| Work order |
Return verbatim all lines from the first one in the records to the line with "Given: Click the lock position and size icon", both ends kept.

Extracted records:

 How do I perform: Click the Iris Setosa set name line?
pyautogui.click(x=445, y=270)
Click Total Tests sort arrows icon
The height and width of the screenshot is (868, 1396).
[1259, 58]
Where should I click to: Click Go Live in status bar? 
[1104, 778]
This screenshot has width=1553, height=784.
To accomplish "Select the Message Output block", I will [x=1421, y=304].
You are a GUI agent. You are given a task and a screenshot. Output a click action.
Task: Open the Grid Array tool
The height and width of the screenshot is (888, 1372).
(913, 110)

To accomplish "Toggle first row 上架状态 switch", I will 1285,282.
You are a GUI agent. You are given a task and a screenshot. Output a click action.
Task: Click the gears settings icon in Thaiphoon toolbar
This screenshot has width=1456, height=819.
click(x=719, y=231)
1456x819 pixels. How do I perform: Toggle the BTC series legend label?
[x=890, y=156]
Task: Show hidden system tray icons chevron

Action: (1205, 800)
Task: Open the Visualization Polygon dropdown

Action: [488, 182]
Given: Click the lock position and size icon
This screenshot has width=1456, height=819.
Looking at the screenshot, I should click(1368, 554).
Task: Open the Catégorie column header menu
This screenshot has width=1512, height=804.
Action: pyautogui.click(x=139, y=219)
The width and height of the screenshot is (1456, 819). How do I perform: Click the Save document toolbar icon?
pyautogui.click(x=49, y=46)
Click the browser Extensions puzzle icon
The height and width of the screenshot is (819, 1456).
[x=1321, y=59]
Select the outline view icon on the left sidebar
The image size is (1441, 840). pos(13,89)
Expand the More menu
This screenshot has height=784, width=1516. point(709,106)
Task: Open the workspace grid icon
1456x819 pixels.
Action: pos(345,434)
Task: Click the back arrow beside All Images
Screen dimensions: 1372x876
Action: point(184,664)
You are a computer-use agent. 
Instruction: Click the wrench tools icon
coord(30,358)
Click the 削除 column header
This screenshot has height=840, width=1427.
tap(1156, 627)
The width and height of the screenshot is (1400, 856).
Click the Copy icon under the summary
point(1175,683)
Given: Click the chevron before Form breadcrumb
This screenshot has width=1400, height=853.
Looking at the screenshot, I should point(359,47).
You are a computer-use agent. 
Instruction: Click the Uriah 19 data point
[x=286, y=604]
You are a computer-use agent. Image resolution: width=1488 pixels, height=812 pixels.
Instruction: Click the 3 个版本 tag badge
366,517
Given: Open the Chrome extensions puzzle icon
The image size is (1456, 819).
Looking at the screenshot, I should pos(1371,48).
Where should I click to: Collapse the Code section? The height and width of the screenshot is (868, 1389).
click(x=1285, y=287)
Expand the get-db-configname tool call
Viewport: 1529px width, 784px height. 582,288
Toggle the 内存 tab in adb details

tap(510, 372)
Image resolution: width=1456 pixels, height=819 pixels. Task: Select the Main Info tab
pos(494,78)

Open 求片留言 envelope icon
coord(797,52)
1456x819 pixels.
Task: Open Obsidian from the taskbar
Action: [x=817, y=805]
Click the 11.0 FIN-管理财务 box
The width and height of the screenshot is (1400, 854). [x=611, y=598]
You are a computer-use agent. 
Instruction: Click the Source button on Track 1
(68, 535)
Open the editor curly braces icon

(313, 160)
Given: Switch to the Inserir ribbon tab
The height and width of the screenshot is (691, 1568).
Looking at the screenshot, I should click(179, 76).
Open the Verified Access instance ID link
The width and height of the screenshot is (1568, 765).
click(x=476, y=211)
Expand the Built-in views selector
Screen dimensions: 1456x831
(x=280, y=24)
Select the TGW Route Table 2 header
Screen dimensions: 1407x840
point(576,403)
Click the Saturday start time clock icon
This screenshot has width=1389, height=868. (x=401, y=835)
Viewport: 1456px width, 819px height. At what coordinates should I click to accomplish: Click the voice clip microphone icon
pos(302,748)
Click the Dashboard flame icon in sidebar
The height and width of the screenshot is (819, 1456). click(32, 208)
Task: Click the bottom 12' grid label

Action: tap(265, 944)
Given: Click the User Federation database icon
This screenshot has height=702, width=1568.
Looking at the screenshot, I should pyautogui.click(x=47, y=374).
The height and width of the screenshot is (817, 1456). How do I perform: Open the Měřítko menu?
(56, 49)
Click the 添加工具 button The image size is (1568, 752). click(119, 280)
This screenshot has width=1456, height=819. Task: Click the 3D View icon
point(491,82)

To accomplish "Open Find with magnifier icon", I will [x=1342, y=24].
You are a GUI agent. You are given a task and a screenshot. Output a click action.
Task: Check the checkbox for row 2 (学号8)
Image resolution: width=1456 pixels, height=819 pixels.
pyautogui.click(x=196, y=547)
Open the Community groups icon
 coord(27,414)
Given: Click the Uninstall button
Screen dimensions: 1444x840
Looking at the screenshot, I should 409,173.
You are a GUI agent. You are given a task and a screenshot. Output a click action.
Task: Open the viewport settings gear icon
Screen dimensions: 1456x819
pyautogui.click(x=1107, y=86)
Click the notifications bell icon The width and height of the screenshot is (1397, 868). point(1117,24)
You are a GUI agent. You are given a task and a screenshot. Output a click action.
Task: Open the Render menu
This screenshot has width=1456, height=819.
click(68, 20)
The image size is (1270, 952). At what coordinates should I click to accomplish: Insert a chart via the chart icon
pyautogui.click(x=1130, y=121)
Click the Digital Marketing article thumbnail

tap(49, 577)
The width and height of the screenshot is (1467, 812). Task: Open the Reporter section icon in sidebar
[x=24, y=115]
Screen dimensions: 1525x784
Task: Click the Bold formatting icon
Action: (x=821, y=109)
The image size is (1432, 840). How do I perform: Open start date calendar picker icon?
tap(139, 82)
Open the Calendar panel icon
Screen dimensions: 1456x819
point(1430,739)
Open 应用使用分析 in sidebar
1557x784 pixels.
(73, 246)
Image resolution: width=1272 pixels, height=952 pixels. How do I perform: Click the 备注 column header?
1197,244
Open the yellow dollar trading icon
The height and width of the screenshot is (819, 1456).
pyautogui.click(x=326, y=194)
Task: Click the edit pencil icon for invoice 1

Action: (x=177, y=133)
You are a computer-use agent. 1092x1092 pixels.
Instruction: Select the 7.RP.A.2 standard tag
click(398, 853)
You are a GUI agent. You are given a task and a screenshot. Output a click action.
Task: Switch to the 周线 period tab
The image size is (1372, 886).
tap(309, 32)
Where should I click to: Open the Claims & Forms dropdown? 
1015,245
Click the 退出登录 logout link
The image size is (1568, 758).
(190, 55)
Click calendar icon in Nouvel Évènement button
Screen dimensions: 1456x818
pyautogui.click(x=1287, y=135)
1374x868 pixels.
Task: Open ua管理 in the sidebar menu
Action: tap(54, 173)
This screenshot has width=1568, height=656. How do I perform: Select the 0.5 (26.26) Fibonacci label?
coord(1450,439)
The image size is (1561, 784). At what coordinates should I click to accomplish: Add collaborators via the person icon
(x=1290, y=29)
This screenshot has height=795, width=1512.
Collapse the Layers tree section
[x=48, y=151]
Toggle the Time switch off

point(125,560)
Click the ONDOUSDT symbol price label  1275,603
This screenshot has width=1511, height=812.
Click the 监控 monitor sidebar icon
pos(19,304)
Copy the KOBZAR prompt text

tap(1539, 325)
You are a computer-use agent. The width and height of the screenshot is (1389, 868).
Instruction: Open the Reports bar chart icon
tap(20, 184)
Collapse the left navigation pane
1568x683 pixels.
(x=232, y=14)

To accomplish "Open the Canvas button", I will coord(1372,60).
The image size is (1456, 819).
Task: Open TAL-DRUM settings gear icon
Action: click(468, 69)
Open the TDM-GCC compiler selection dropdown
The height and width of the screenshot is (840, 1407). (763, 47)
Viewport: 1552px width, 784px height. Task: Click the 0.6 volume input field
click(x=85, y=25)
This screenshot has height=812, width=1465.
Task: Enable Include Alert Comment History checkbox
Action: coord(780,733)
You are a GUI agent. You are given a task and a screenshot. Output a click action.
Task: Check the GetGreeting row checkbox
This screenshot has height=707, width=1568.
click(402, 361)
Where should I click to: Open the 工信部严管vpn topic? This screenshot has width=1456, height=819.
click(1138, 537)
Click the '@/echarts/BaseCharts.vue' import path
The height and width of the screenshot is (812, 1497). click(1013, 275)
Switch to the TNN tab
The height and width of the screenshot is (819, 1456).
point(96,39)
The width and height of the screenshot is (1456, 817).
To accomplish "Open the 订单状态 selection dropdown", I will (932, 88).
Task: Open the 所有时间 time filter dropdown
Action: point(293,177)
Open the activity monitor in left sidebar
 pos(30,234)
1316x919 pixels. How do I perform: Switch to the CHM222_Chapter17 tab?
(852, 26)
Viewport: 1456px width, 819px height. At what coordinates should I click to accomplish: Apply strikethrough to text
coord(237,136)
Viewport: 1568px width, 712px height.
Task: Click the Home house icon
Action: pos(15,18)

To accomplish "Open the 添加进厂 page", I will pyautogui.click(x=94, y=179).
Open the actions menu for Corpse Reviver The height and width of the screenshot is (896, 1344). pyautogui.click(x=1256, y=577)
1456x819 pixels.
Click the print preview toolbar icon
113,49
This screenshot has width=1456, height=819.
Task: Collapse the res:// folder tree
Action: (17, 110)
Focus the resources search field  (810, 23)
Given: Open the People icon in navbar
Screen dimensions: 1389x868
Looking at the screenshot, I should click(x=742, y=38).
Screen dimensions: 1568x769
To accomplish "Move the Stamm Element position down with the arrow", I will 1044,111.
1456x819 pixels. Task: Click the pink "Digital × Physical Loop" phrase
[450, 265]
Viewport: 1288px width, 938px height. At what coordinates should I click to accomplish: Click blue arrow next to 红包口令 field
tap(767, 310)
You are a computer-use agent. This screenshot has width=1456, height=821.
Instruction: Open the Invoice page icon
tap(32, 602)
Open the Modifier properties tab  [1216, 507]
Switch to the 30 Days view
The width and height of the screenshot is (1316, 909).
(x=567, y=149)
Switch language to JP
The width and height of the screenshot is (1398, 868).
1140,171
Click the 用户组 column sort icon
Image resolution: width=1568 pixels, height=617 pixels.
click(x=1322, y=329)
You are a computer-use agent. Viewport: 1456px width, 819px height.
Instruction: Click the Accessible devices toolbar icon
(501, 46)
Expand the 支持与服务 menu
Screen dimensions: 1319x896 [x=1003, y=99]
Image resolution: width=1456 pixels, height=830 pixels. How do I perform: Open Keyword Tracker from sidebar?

| Exercise response |
 How do I perform: Click the Iris Setosa set name line?
pyautogui.click(x=445, y=270)
Click Total Tests sort arrows icon
The height and width of the screenshot is (868, 1396).
[1259, 58]
Where should I click to: Click Go Live in status bar? 
[1104, 778]
This screenshot has width=1553, height=784.
To accomplish "Select the Message Output block", I will [x=1421, y=304].
You are a GUI agent. You are given a task and a screenshot. Output a click action.
Task: Open the Grid Array tool
The height and width of the screenshot is (888, 1372).
(913, 110)

To accomplish "Toggle first row 上架状态 switch", I will 1285,282.
You are a GUI agent. You are given a task and a screenshot. Output a click action.
Task: Click the gears settings icon in Thaiphoon toolbar
This screenshot has width=1456, height=819.
click(x=719, y=231)
1456x819 pixels. How do I perform: Toggle the BTC series legend label?
[x=890, y=156]
Task: Show hidden system tray icons chevron

Action: (1205, 800)
Task: Open the Visualization Polygon dropdown

Action: [488, 182]
Given: Click the lock position and size icon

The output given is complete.